__What to do__: Return every line of the listing exactly as written.

__Information shown__:
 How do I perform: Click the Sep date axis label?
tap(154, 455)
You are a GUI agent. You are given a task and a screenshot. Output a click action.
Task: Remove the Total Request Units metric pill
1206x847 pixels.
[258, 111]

__Written solution__:
 How do I perform: Click the Sep date axis label?
tap(154, 455)
You are a GUI agent. You are given a task and a screenshot. Output a click action.
Task: Remove the Total Request Units metric pill
1206x847 pixels.
[258, 111]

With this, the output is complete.